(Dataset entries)
*** Begin section ***

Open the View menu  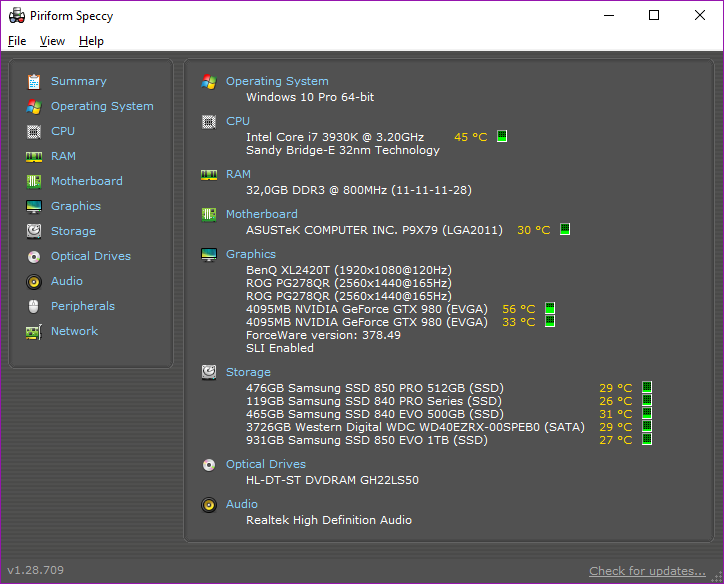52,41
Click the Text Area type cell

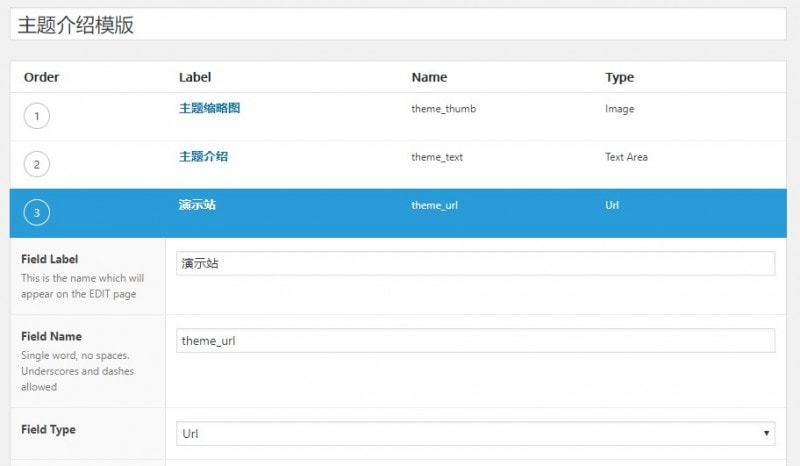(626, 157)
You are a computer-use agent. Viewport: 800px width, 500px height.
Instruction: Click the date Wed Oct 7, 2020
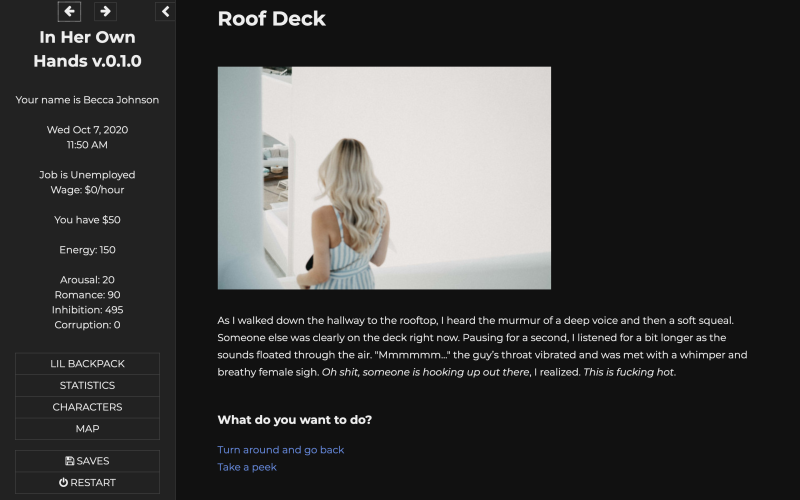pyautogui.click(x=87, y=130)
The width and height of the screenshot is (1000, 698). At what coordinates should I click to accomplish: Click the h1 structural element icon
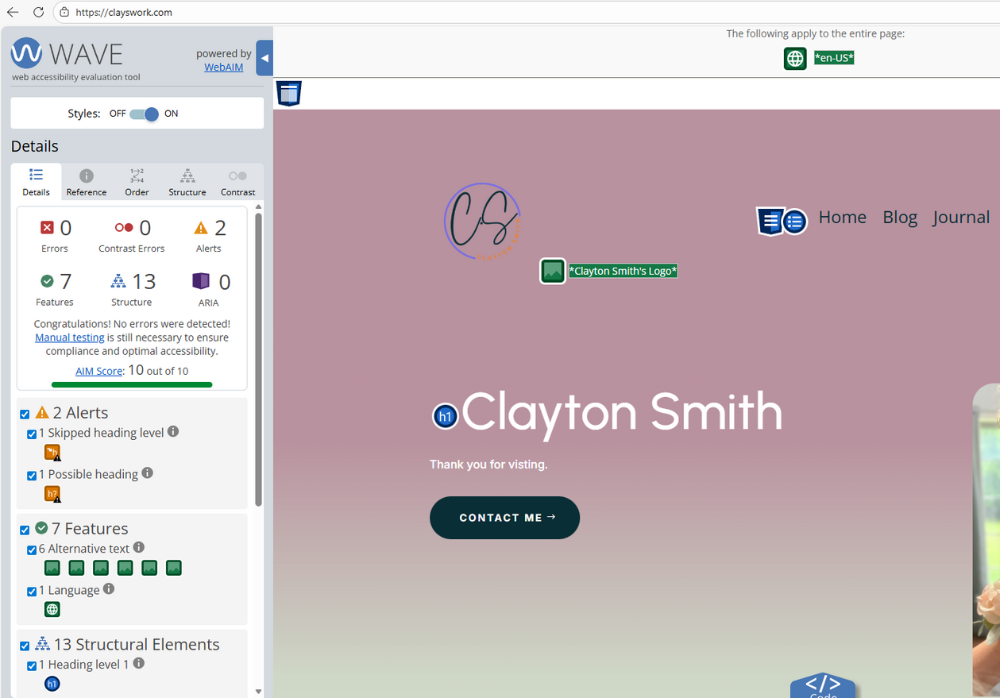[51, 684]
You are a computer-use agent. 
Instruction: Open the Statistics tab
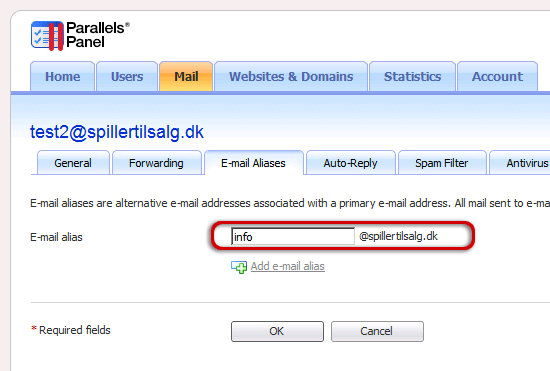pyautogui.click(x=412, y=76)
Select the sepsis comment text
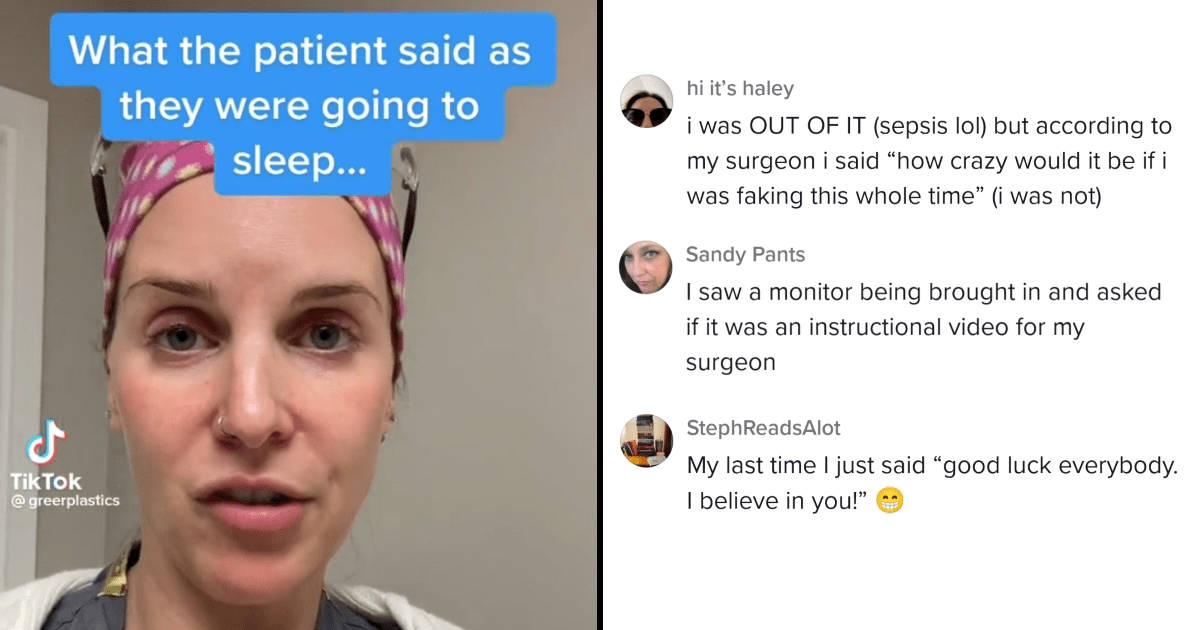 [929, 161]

*** End section ***

- INSTRUCTIONS FOR THE TASK -
Only the lines from the one with "You are a computer-use agent. Viewport: 800px" through the final line of the entries above should be transcribed, exactly and without pictures.

- EXERCISE SOLUTION -
You are a computer-use agent. Viewport: 800px width, 500px height.
Instruction: Click the date Wed Oct 7, 2020
pyautogui.click(x=87, y=130)
The width and height of the screenshot is (1000, 698). At what coordinates should I click to accomplish: Click the h1 structural element icon
[51, 684]
You are a computer-use agent. 
Instruction: Open the Statistics tab
pyautogui.click(x=412, y=76)
Select the sepsis comment text
 [929, 161]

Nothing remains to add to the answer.